• Sélection:
Qu'est-ce qui fait qu'une oeuvre ancienne peut-être perçue comme actuelle ? Plusieurs réponses viennent à l'esprit. Mais lorsqu'il s'agit de la peinture de James Ensor, une évidence prend forme. L'état social de la fin du XIXème siècle qui "remuait les tripes" de l'artiste belge est plus de cent ans après, inchangé, voire pire. La critique acerbe et cinglante de Ensor, dans ses peintures de 1887 à 1899 pointe la vanité et l'absurdité du monde. Sans surprise, cette critique là, va comme un gant au grand carnaval d'une société actuelle qui vacille sous le poids des contradictions politiques.

• Consigne à suivre:
Retranscrivez sans modification le passage de la sélection sur James Ensor, de « Qu'est-ce qui fait » à « des contradictions politiques. ».

• Bloc de données:
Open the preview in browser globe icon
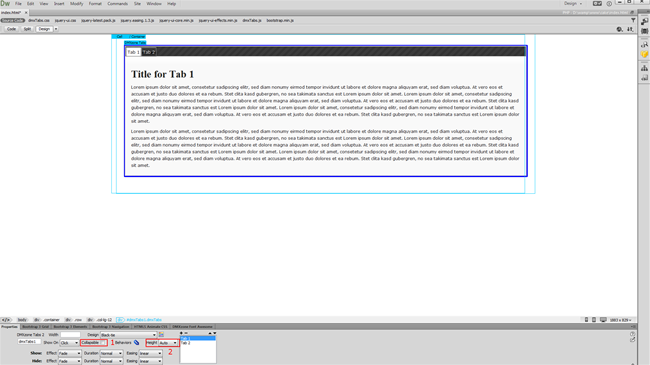 point(620,29)
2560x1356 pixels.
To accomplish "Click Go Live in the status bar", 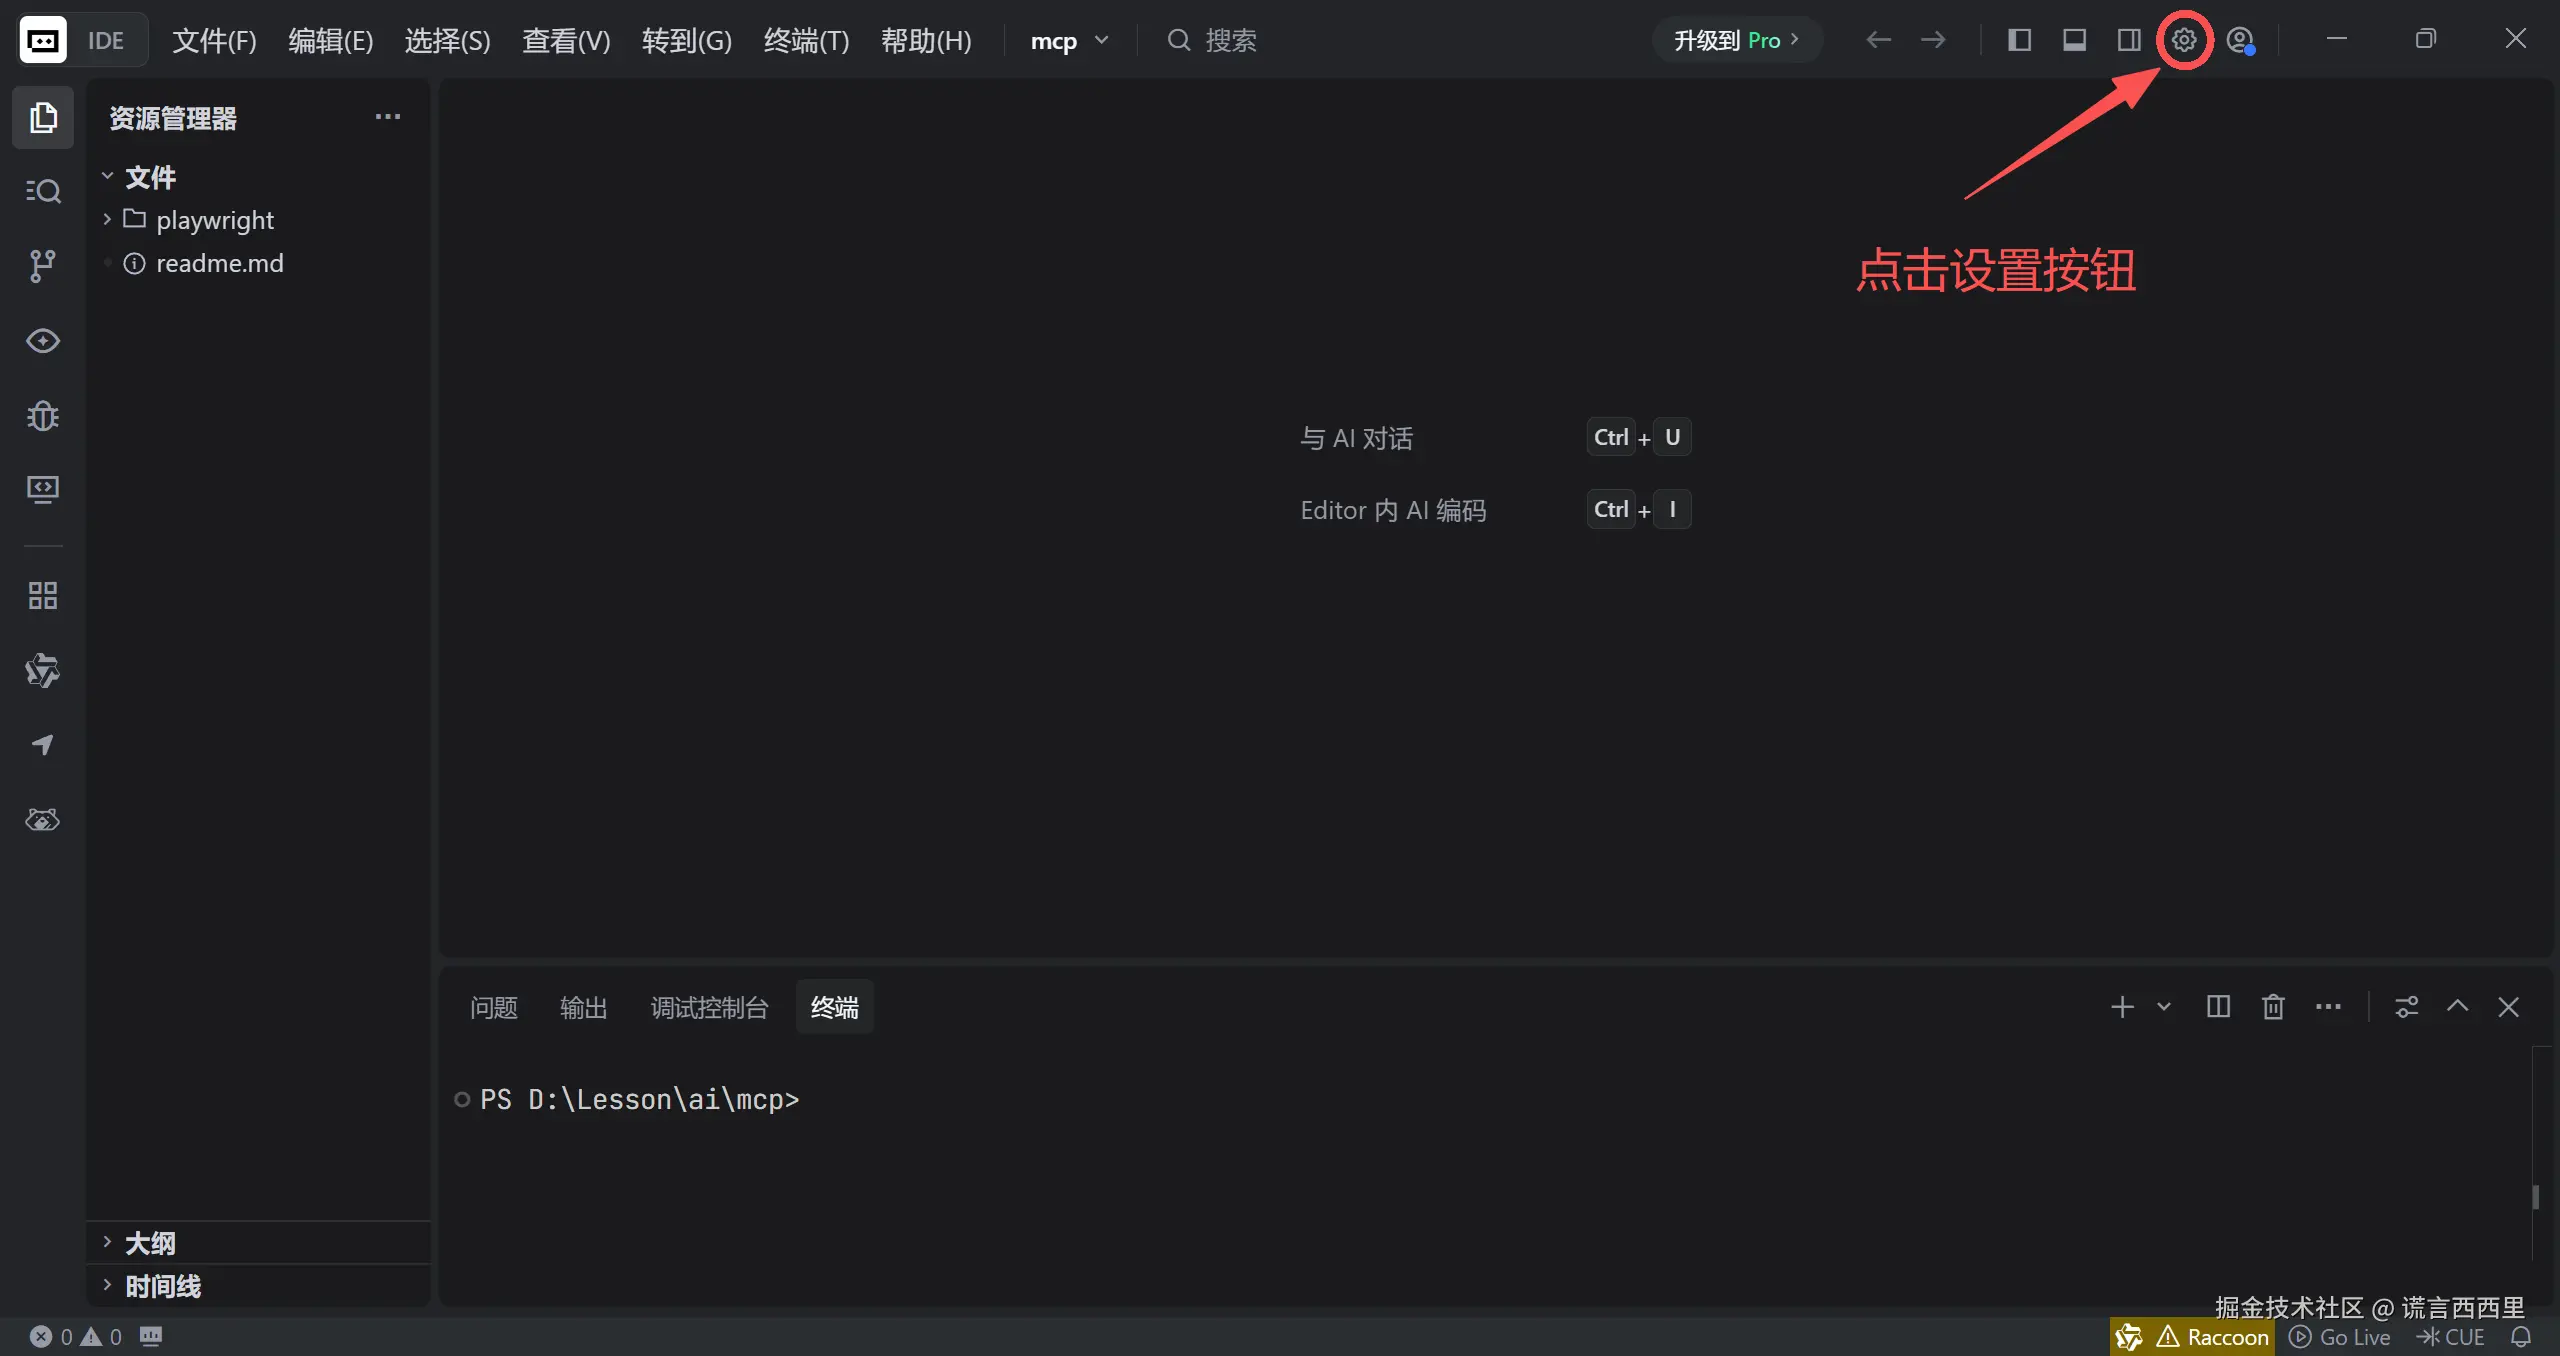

• Résultat ci-dessous:
Qu'est-ce qui fait qu'une oeuvre ancienne peut-être perçue comme actuelle ? Plusieurs réponses viennent à l'esprit. Mais lorsqu'il s'agit de la peinture de James Ensor, une évidence prend forme. L'état social de la fin du XIXème siècle qui "remuait les tripes" de l'artiste belge est plus de cent ans après, inchangé, voire pire. La critique acerbe et cinglante de Ensor, dans ses peintures de 1887 à 1899 pointe la vanité et l'absurdité du monde. Sans surprise, cette critique là, va comme un gant au grand carnaval d'une société actuelle qui vacille sous le poids des contradictions politiques.